Review: ‘Ava’ (2020)

We all know this story. A cold and calculating badass woman with a traumatic past must find a way to heal her psyche will also taking on gun-toting villains. We’ve seen it dozens of times and often with Luc Besson on board as a producer. While the French genre filmmaker’s name does not adorn Ava‘s credits, this film would fit into his producing oeuvre like a perfect glove.

Our lone wolf assassin this time around is Ava Faulkner (Jessica Chastain). A former alcoholic/drug addict turned soldier turned hitwoman, Ava is one of the best in her business…because of course she is. Ava is a veteran assassin with a moral code that runs counter to her contract-providing overlords’ business practices, so this ultimately gets her in hot water with the higher ups, leading her to become a target by her own people. Because of course it does.

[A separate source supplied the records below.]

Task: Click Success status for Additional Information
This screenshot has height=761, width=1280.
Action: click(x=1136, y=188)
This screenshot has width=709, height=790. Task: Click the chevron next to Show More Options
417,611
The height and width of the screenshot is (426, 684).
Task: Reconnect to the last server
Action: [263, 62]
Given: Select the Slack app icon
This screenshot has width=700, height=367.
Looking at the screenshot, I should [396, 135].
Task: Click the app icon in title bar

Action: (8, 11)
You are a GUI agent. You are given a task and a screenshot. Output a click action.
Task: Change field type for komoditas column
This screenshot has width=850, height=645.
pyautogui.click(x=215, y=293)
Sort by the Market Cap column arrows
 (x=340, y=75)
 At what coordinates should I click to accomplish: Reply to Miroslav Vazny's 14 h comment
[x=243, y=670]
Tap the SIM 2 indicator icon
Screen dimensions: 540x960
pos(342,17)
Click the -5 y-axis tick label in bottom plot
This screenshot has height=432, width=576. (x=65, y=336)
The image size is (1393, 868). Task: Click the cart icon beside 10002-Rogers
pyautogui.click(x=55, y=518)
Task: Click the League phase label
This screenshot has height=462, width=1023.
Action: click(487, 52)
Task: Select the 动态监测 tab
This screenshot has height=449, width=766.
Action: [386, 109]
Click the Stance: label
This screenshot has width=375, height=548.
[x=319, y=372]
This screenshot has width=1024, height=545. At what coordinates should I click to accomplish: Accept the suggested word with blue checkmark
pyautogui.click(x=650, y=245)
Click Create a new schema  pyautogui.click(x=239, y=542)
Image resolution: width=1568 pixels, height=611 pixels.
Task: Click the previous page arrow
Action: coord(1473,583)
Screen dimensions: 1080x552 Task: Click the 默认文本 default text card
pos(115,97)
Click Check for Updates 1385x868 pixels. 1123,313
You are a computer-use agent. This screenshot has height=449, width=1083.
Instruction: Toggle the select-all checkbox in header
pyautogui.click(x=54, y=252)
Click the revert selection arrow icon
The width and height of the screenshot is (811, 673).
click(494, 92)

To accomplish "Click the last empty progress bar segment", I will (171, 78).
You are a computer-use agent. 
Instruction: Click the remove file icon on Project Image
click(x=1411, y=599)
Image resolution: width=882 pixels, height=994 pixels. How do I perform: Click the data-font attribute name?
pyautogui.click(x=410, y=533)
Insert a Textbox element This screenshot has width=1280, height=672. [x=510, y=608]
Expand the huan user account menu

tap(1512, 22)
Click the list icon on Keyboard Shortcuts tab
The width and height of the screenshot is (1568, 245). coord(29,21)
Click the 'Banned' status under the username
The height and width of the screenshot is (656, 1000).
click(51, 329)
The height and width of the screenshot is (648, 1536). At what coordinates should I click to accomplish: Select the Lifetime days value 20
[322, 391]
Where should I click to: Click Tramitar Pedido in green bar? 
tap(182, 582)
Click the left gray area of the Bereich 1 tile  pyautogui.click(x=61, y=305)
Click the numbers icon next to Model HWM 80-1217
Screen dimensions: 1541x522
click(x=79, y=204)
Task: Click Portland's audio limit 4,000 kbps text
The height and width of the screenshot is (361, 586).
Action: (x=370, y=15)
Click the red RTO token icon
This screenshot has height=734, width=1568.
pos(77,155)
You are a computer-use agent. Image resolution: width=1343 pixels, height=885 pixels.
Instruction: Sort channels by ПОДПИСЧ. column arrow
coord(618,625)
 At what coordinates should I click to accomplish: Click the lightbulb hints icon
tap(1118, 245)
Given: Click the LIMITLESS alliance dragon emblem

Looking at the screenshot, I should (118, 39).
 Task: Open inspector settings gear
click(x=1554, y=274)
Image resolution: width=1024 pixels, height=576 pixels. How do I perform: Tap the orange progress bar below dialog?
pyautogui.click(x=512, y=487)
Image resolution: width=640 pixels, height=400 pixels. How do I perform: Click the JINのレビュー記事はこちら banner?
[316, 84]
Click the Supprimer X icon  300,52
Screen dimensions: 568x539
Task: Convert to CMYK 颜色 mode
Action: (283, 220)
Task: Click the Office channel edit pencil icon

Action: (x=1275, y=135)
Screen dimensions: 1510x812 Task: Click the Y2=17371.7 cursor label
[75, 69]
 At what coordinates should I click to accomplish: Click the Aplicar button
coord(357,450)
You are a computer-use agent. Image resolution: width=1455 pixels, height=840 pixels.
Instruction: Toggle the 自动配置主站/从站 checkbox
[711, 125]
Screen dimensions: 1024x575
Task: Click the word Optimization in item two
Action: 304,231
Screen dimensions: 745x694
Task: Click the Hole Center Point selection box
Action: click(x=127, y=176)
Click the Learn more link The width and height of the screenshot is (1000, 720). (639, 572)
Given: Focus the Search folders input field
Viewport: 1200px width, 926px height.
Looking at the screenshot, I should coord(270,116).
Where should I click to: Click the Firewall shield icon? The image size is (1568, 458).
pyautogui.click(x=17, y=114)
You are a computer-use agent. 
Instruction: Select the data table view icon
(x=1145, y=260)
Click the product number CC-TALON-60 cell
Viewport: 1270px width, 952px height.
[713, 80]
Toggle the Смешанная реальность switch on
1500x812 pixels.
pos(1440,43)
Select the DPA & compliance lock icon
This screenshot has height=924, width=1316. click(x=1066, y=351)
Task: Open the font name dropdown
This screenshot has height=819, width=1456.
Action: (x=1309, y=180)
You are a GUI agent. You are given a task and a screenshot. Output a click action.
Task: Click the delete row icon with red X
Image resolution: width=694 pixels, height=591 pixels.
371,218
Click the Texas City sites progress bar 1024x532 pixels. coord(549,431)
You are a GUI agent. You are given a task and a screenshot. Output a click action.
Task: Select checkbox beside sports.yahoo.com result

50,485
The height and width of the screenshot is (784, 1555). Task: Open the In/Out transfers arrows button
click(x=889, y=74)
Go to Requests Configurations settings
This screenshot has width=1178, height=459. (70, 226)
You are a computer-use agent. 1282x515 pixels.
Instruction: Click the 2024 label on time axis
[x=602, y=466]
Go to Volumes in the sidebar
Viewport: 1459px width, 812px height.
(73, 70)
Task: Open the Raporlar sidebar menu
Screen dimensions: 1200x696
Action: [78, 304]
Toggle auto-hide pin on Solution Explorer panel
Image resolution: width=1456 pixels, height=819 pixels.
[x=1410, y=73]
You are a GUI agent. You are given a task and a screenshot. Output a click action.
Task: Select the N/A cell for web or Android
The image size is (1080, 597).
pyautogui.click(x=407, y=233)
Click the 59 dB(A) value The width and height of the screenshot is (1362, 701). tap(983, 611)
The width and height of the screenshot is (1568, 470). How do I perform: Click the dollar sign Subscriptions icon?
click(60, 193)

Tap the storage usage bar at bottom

Let’s run down the checklist, shall we? There’s the agency handler who also happens to be a fatherly mentor (John Malkovich). There’s the heartless and arrogant top guy who wants Ava taken out because she is a liability (Colin Farrell). There’s the former lover who still very much cares about her (Common). We also get a few more supporting characters to help fill out Ava’s tragic family backstory as well (Geena Davis and Teeth‘s Jess Weixler). I could spoil how everything plays out, but if you have any familiarity at all with films like La Femme Nikita, Colombiana, Point of No Return, etc., then I think you already know those plot beats. It deviates from none of them. That’s the bad news.

The good news is that everyone is actually engaged with the material here. Farrell is appropriately smug and menacing as the lead bad guy. Malkovich is warm and protective. Common, who is shockingly not working his action chops here, gives a solid turn as her ex-fiancee Michael, who is now engaged to Ava’s sister (Weixler). As for Geena Davis? She plays Ava’s catty and judgmental mother, which is a fun touch and she’s a nice bit of stunt casting given her own badass female assassin history in Renny Harlin’s sublime The Long Kiss Goodnight.

It was also nice to see Joan Chen pop up here as the owner of a gambling den that Common’s Michael is in debt to. While Chen has never stopped acting, American audiences are probably most familiar with her work from the ’80s and ’90s in David Lynch’s “Twin Peaks“, Bernardo Bertolucci’s The Last Emperor, and Oliver Stone’s Heaven & Earth. Genre cinema fans will, of course, remember her from The Blood of Heroes, The Hunted, and On Deadly Ground. All of which are better than what is on display here. Chen’s presence injects a bit more oddness into the mix, as Chen has never been afraid of being quirky with her performances. Unfortunately, she’s not in it nearly enough to fully spice things up.

Director Tate Taylor (The Help, Ma) is able to get some nice performances from this cast, which helps round out the characters a bit more than usual, but it’s just not enough to make the film stand out. The plot is just too stale and the action sequences too pedestrian to make Ava rise above other recent forgettable examples in this genre (i.e. The Rhythm Section, Anna, Peppermint), let alone to have it match an actual classic like the aforementioned La Femme Nikita. The only things that I can really give it credit for (beyond some decent performances) are the facts that it mercifully leaves out training flashbacks and that a couple of the hand-to-hand combat scenes have nice emotional throughlines due to the characters’ relationships being fleshed out beforehand.

There’s just not much here to recommend. Ava isn’t a bad movie, but it is a forgettable one. It’s the kind of film best suited for an afternoon cable watch or a late night stream. Someday somebody will manage to craft another stellar film in this subgenre, but Ava‘s not it.

Ava is an original action thriller. It is directed by Tate Taylor, from a screenplay by Matthew Newton. The film is produced by Kelly Carmichael, Nicholas Chartier, Jessica Chastain, and Dominic Rustam. It stars Jessica Chastain, John Malkovich, Colin Farrell, Jess Weixler, Geena Davis, Common, Joan Chen, Diana Silvers, and Ioan Gruffudd.